Schriftliche Aufgabe A
Prüfe bitte für jede der folgenden Aussagen, ob sie mit dem Text zur Hadag übereinstimmt, und gib jeweils Ja oder Nein samt den entscheidenden Worten des Textes im genauen Wortlaut an. (i) Die Hadag wurde 1888 gegründet. (ii) Tanja Cohrt ist im Vorstand für Finanzen und Technik zuständig. (iii) Die Linie 72 wurde unter der Woche ausgesetzt.
Schriftliche Aufgabe B
Entnimm dem Text zur Hadag wortgetreu die Passage von „Hadag stellt neue“ bis einschließlich „zurzeit auch nicht.“.

Text
Cranz. Auf Einladung der Bürgervertretung Neuenfelde-Francop-Cranz stellte sich Hadag-Vorständin Tanja Cohrt im Gasthaus zur Post in Cranz den Altländern. Letztere fürchten um die Zukunft der Fährverbindung zwischen Cranz und Blankenese. 1963 hatte die Hadag-Flotte die Hamburg-Blankenese-Este-Linie (HBEL) übernommen.

Wirtschaftsingenieurin und ausgebildete Kapitänin: Hadag-Vorstand Tanja Cohrt stand den Altländern im Gasthaus zur Post in Cranz Rede und Antwort.

Wirtschaftsingenieurin und ausgebildete Kapitänin: Hadag-Vorstand Tanja Cohrt stand den Altländern im Gasthaus zur Post in Cranz Rede und Antwort. Foto: Hamburger Hochbahn AG/Schulz

Tanja Cohrt war Kapitänin auf großen Containerschiffen. Vor fünf Jahren heuerte sie bei der Hadag an. Seit August 2023 führt Cohrt die Hochbahn-Tochter Hadag Seetouristik und Fährdienst AG (Hadag) gemeinsam mit Martin Lobmeyer. Während die 38-Jährige den Bereich Personal und Betrieb verantwortet, ist ihr Co-Vorstand für Finanzen und Technik zuständig. Sie stecke „viel Herzblut in die Hadag“, sagte Cohrt in Cranz.

Hadag stellt neue Schiffsführer ein

„Wir transportieren rund zehn Millionen Fahrgäste im Jahr“, sagte Cohrt. Die Hadag - gegründet im Jahr 1888 - ist für den ÖPNV im Hamburger Hafen verantwortlich. Knapp 120 Mitarbeiter und 26 Fahrgastschiffe zählen zum Unternehmen. Das ist in schwerer See. Der Grund: Die Hadag habe 2022/2023 einige Schiffsführer an Barkassenfirmen wie Abicht verloren. Hafenrundfahrt-Anbieter hätten plötzlich bis zu 1000 Euro mehr im Monat bezahlt, die Hadag habe als ein öffentliches Verkehrsunternehmen nicht mithalten können. Weil Personal fehlt(e), kam und komme es zu Einschränkungen im Betrieb und zu Ausfällen. So habe die Hadag die Linie 72 (Landungsbrücken - Elbphilharmonie) unter der Woche ausgesetzt. Das frei gewordene Schiff werde zusätzlich im Berufsverkehr eingesetzt. Die HBEL fährt zurzeit auch nicht.

Die Hadag versucht vor allem Ausfälle auf den Linien 62 und 64 im Hamburger Hafen zu verhindern, auf diesen Linien werden 8,5 Millionen von 10 Millionen Fahrgästen transportiert.

Einträge

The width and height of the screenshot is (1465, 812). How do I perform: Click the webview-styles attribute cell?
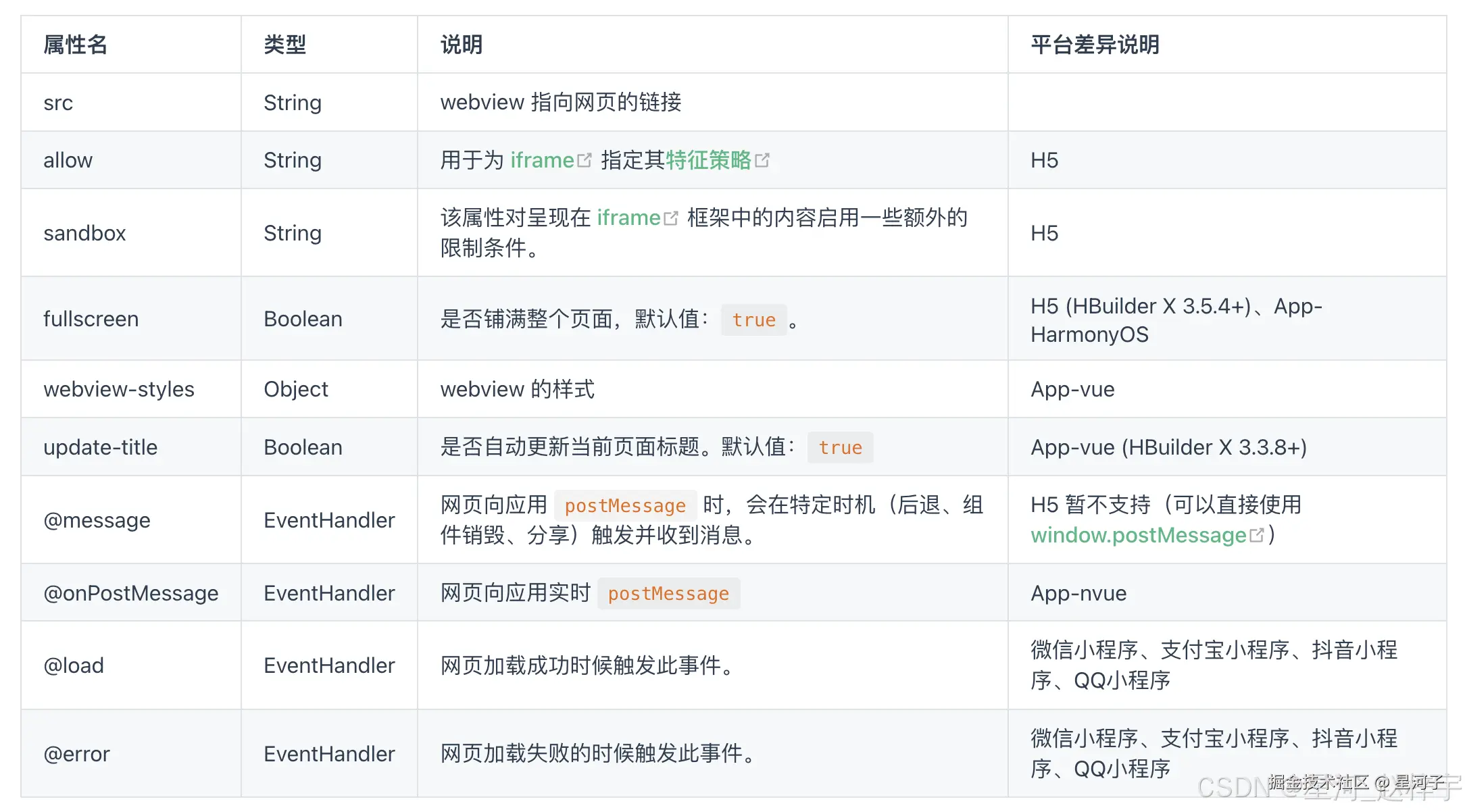[119, 389]
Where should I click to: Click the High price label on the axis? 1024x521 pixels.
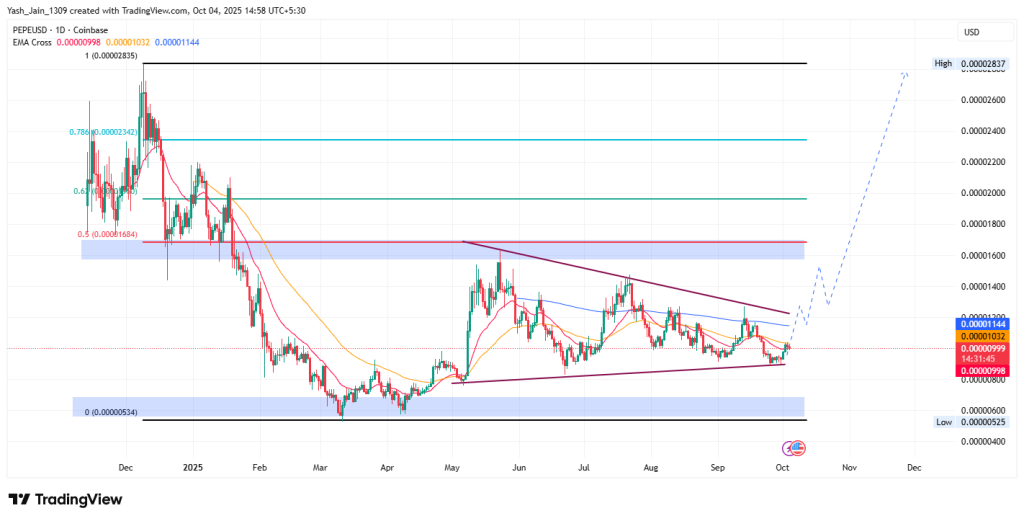[942, 64]
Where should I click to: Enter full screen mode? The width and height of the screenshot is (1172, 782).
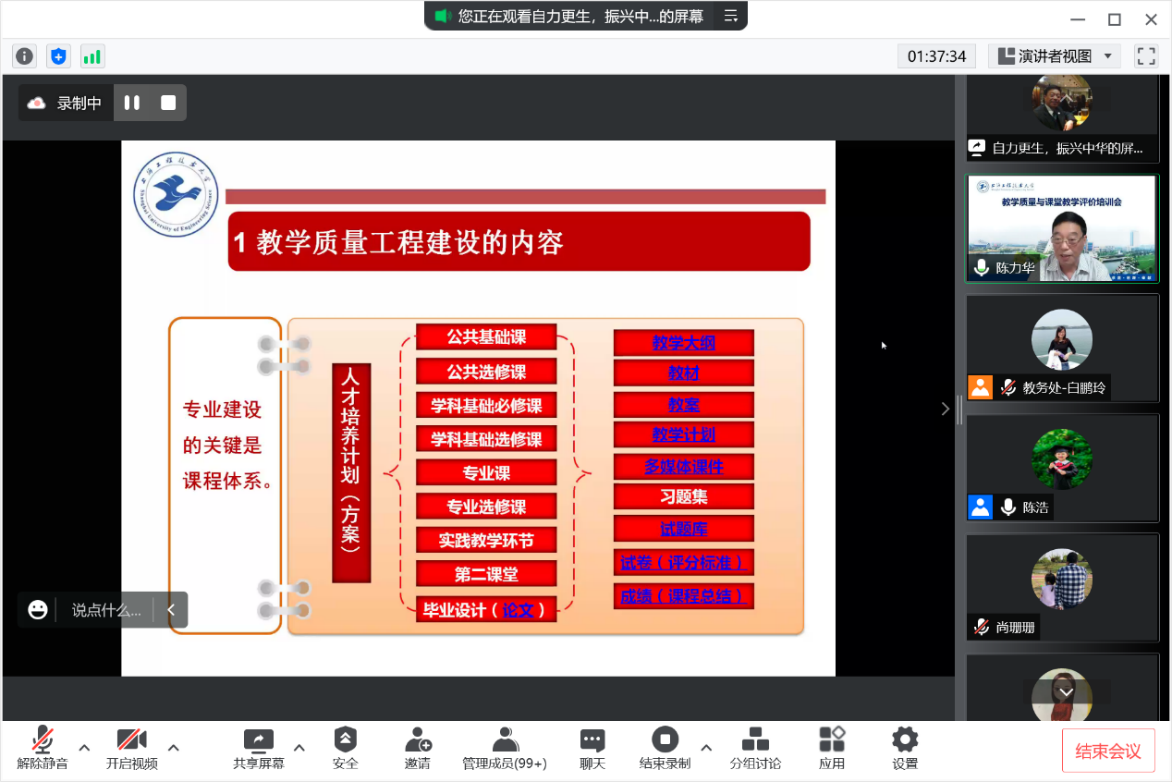[x=1146, y=56]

Antwort A
(i) Ja: „Die Hadag - gegründet im Jahr 1888 - ist für den ÖPNV im Hamburger Hafen verantwortlich.“
(ii) Nein: „Während die 38-Jährige den Bereich Personal und Betrieb verantwortet, ist ihr Co-Vorstand für Finanzen und Technik zuständig.“
(iii) Ja: „So habe die Hadag die Linie 72 (Landungsbrücken - Elbphilharmonie) unter der Woche ausgesetzt.“

Antwort B
Hadag stellt neue Schiffsführer ein

„Wir transportieren rund zehn Millionen Fahrgäste im Jahr“, sagte Cohrt. Die Hadag - gegründet im Jahr 1888 - ist für den ÖPNV im Hamburger Hafen verantwortlich. Knapp 120 Mitarbeiter und 26 Fahrgastschiffe zählen zum Unternehmen. Das ist in schwerer See. Der Grund: Die Hadag habe 2022/2023 einige Schiffsführer an Barkassenfirmen wie Abicht verloren. Hafenrundfahrt-Anbieter hätten plötzlich bis zu 1000 Euro mehr im Monat bezahlt, die Hadag habe als ein öffentliches Verkehrsunternehmen nicht mithalten können. Weil Personal fehlt(e), kam und komme es zu Einschränkungen im Betrieb und zu Ausfällen. So habe die Hadag die Linie 72 (Landungsbrücken - Elbphilharmonie) unter der Woche ausgesetzt. Das frei gewordene Schiff werde zusätzlich im Berufsverkehr eingesetzt. Die HBEL fährt zurzeit auch nicht.